Since you must not have one, write a policy that explains this and lays out a process and/or timeline to fix these problems. Then drive it home. Make certain it is known that this policy will be enforced. For that huge majority of my readers that don’t have the level of authority that “create and promulgate a policy” implies, convince those who do. Point out the issues to them in writing. “Notified in writing of faulty practices that could bite the company in the rear,” tends to get even the most unfriendly management to click into CYA mode and do something about it.
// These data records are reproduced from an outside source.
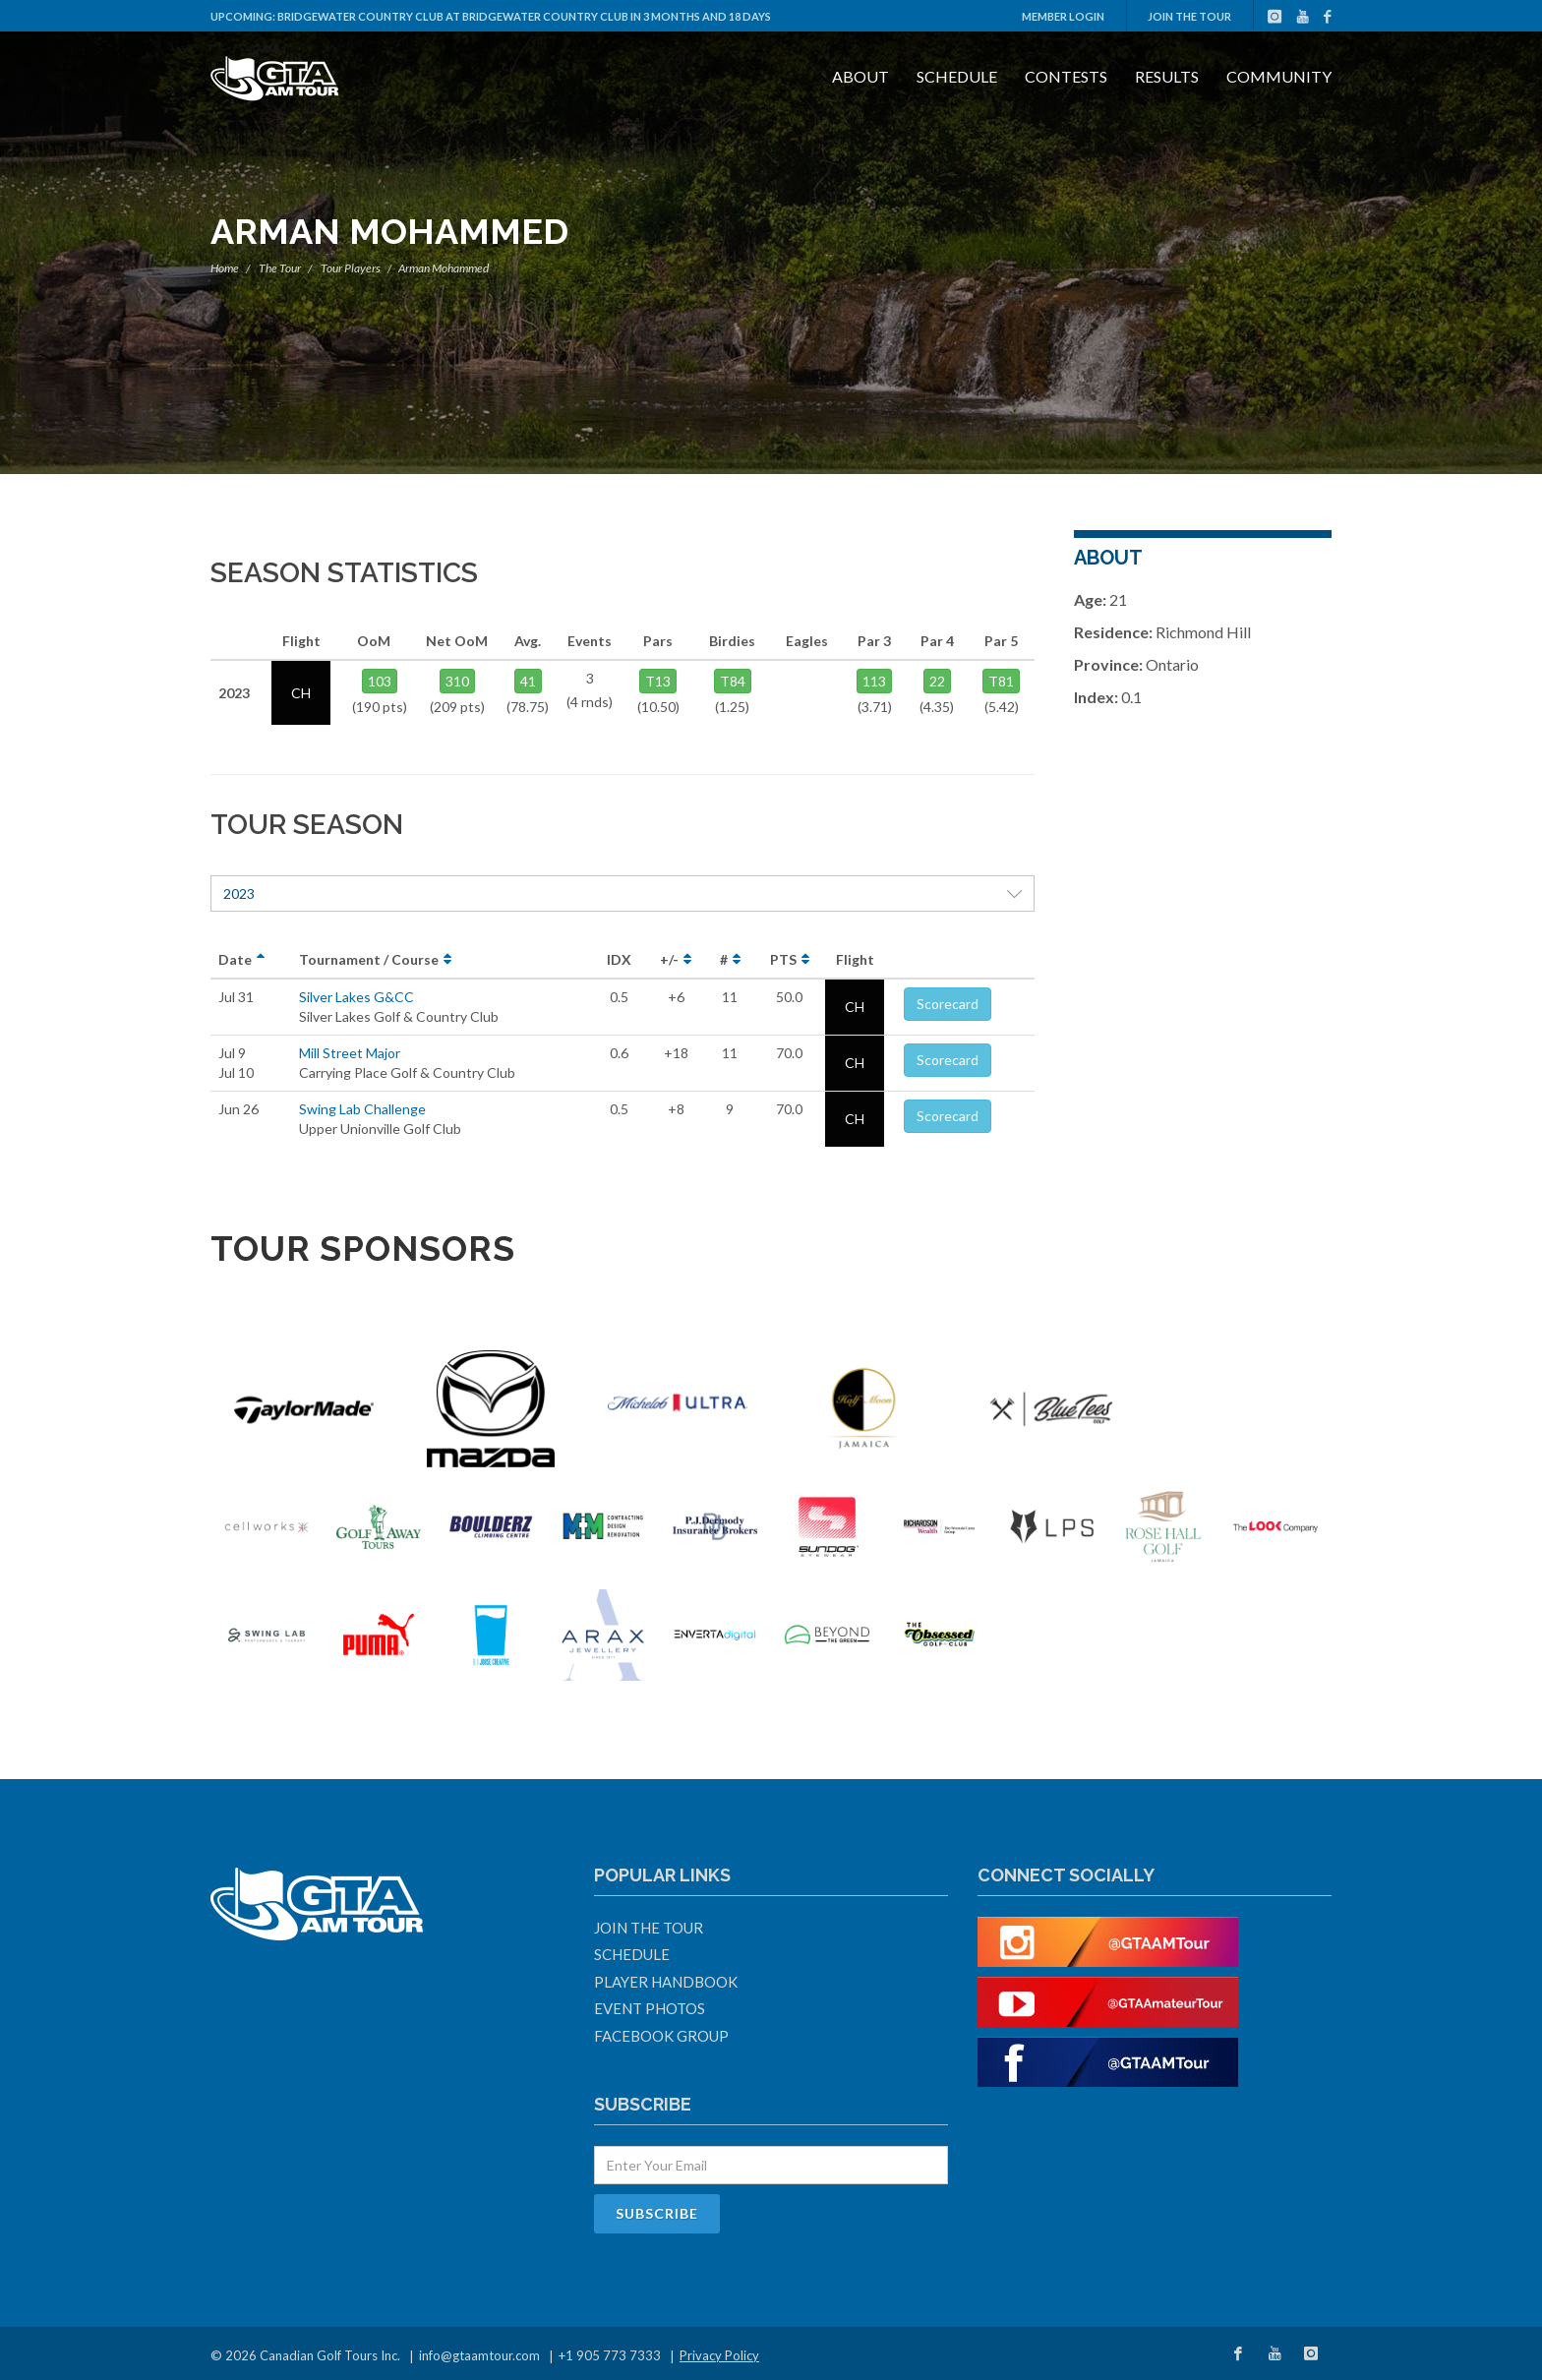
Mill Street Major (349, 1052)
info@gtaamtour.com (479, 2355)
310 (457, 681)
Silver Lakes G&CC (356, 996)
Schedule (957, 76)
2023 (622, 893)
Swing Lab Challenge (362, 1109)
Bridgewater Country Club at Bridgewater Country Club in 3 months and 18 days (524, 16)
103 (379, 681)
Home (224, 268)
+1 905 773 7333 (610, 2355)
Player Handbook (666, 1982)
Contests (1066, 76)
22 (937, 681)
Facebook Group (661, 2036)
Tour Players (351, 268)
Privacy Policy (719, 2355)
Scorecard (948, 1003)
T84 (732, 681)
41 (528, 681)
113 (874, 681)
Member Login (1063, 16)
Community (1279, 76)
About (860, 76)
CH (854, 1006)
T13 (658, 681)
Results (1167, 76)
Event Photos (649, 2008)
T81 (1001, 681)
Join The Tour (1189, 16)
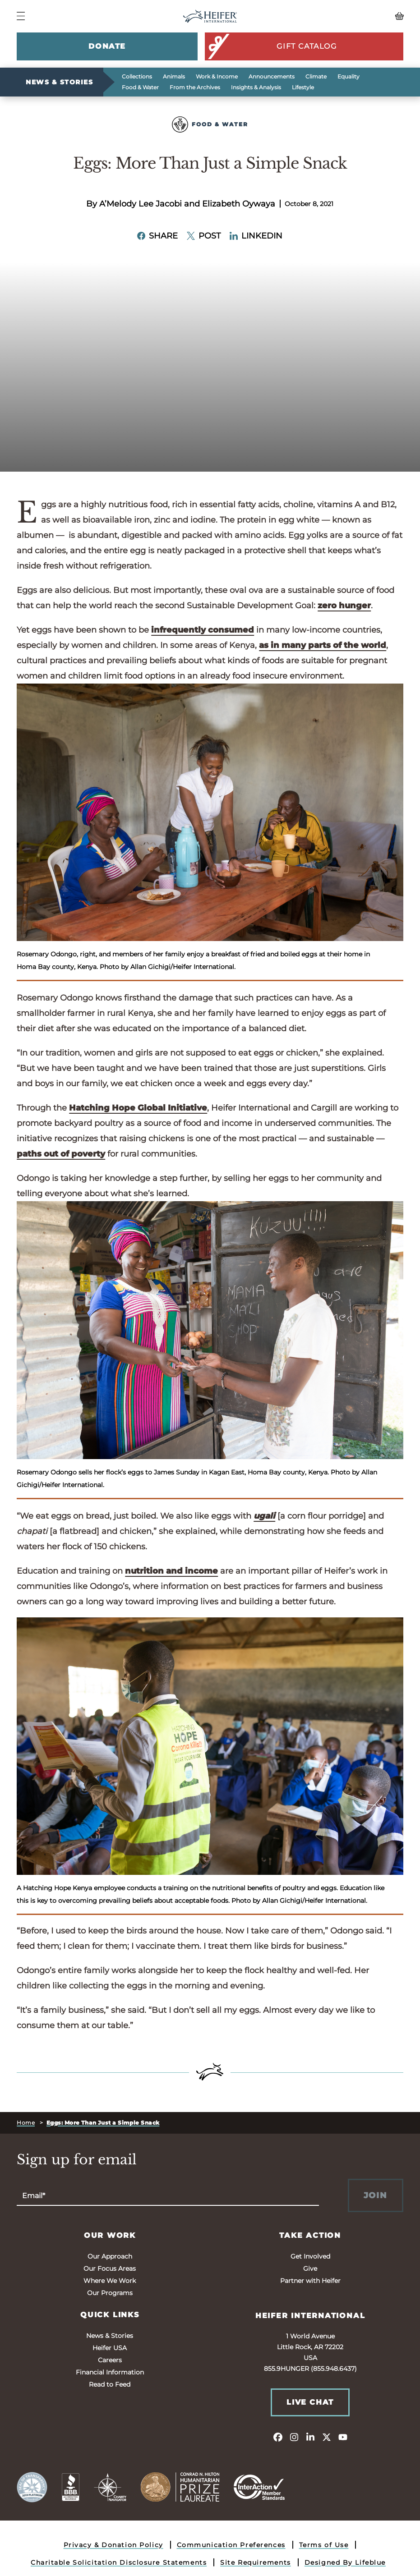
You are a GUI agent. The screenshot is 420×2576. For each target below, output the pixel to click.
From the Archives (195, 87)
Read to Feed (109, 2384)
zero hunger (344, 606)
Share (157, 236)
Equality (348, 76)
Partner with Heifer (310, 2281)
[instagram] (294, 2437)
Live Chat (309, 2402)
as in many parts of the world (322, 645)
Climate (316, 76)
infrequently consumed (202, 630)
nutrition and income (171, 1571)
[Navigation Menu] (21, 16)
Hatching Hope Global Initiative (138, 1108)
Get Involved (310, 2256)
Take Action (310, 2235)
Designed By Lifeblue (345, 2562)
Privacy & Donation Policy (113, 2545)
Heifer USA (109, 2348)
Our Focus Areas (109, 2268)
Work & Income (217, 76)
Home (26, 2122)
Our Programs (110, 2293)
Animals (174, 76)
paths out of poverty (61, 1154)
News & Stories (59, 82)
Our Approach (110, 2256)
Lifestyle (303, 87)
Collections (137, 76)
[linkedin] (310, 2437)
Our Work (110, 2235)
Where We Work (109, 2281)
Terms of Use (324, 2545)
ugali (264, 1516)
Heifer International (310, 2315)
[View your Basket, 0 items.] (355, 16)
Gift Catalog (271, 46)
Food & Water (140, 87)
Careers (110, 2360)
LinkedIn (256, 236)
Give (310, 2268)
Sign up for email (77, 2160)
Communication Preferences (231, 2545)
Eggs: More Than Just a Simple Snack (102, 2122)
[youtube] (342, 2437)
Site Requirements (255, 2562)
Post (204, 236)
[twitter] (326, 2437)
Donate (107, 46)
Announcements (272, 76)
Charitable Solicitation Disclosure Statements (119, 2562)
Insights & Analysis (256, 87)
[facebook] (277, 2437)
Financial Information (110, 2372)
When we all watched those spectacular failures back in the day, I assumed that this was all about growing pains; you can do so much more with Agile/DevOps/cloud and/or Kubernetes that this type of thing would crop up and, eventually, get addressed. I still believe that. You all are still testing the boundaries and pushing the limits and making all of IT look good. It’s just going to hurt getting there sometimes. Fix the apps, make the policy, keep kicking butt and know you are killing it (as an industry. If you aren’t, stop laughing at my blanket compliment and fix yourself).